Dataset content: Begin

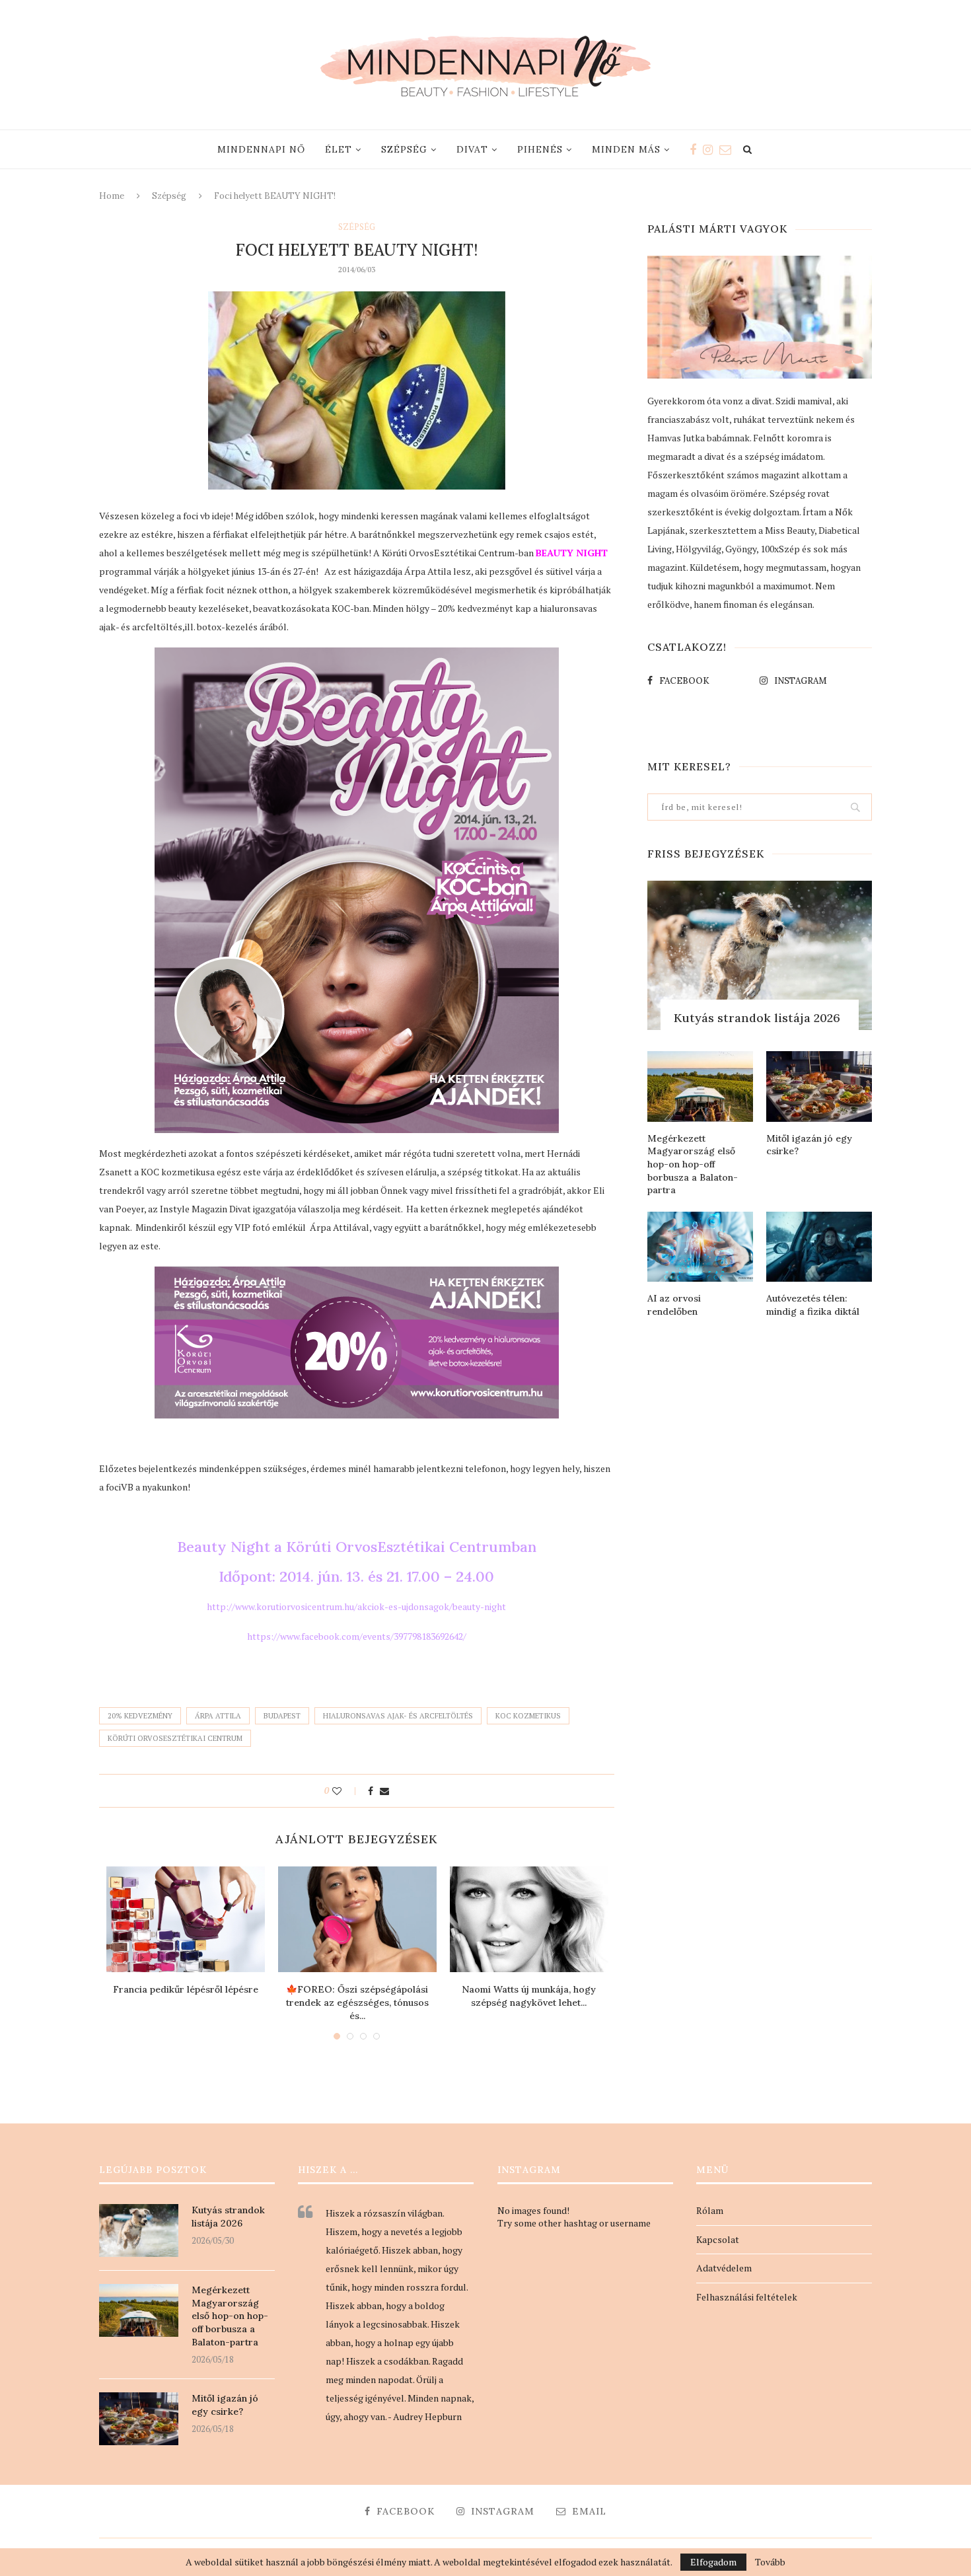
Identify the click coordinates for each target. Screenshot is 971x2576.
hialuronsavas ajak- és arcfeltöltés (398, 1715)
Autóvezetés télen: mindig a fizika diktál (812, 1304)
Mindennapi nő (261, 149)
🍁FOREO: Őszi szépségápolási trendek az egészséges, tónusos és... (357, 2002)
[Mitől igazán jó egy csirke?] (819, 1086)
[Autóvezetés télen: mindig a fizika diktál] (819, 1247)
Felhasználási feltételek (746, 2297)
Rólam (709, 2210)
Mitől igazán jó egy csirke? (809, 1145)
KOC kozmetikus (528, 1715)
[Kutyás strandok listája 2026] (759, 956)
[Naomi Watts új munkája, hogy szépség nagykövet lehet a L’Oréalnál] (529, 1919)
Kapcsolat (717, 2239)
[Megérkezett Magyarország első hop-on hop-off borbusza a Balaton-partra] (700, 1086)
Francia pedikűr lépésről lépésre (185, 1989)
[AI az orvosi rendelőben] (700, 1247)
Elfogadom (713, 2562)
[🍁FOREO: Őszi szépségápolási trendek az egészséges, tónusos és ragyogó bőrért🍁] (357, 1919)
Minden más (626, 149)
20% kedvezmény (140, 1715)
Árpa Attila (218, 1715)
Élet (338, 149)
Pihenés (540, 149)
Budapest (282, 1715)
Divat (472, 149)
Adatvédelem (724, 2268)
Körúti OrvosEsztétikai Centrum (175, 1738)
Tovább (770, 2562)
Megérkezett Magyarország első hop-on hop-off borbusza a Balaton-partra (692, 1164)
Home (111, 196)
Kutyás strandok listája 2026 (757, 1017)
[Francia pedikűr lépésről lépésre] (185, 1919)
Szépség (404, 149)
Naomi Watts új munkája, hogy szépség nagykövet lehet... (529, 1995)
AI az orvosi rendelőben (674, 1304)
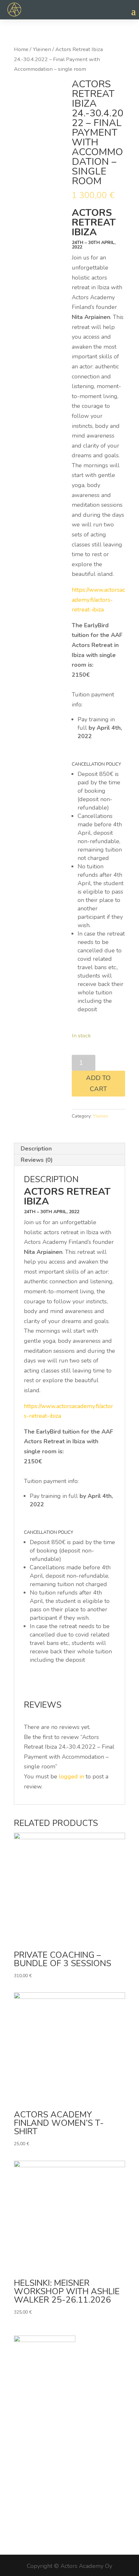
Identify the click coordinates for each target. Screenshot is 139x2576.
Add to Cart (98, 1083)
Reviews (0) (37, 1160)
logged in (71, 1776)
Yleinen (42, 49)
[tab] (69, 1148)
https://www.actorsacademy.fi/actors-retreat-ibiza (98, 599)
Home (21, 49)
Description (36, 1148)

Dataset content: End

Exercise objective
Pictures are to be dropped; the lines from the start of the entries above through the line with "Tovább (770, 2562)" are to be given again verbatim.

Written answer
Identify the click coordinates for each target. Screenshot is 971x2576.
hialuronsavas ajak- és arcfeltöltés (398, 1715)
Autóvezetés télen: mindig a fizika diktál (812, 1304)
Mindennapi nő (261, 149)
🍁FOREO: Őszi szépségápolási trendek az egészséges, tónusos és... (357, 2002)
[Mitől igazán jó egy csirke?] (819, 1086)
[Autóvezetés télen: mindig a fizika diktál] (819, 1247)
Felhasználási feltételek (746, 2297)
Rólam (709, 2210)
Mitől igazán jó egy csirke? (809, 1145)
KOC kozmetikus (528, 1715)
[Kutyás strandok listája 2026] (759, 956)
[Naomi Watts új munkája, hogy szépség nagykövet lehet a L’Oréalnál] (529, 1919)
Kapcsolat (717, 2239)
[Megérkezett Magyarország első hop-on hop-off borbusza a Balaton-partra] (700, 1086)
Francia pedikűr lépésről lépésre (185, 1989)
[AI az orvosi rendelőben] (700, 1247)
Elfogadom (713, 2562)
[🍁FOREO: Őszi szépségápolási trendek az egészséges, tónusos és ragyogó bőrért🍁] (357, 1919)
Minden más (626, 149)
20% kedvezmény (140, 1715)
Árpa Attila (218, 1715)
Élet (338, 149)
Pihenés (540, 149)
Budapest (282, 1715)
Divat (472, 149)
Adatvédelem (724, 2268)
Körúti OrvosEsztétikai Centrum (175, 1738)
Tovább (770, 2562)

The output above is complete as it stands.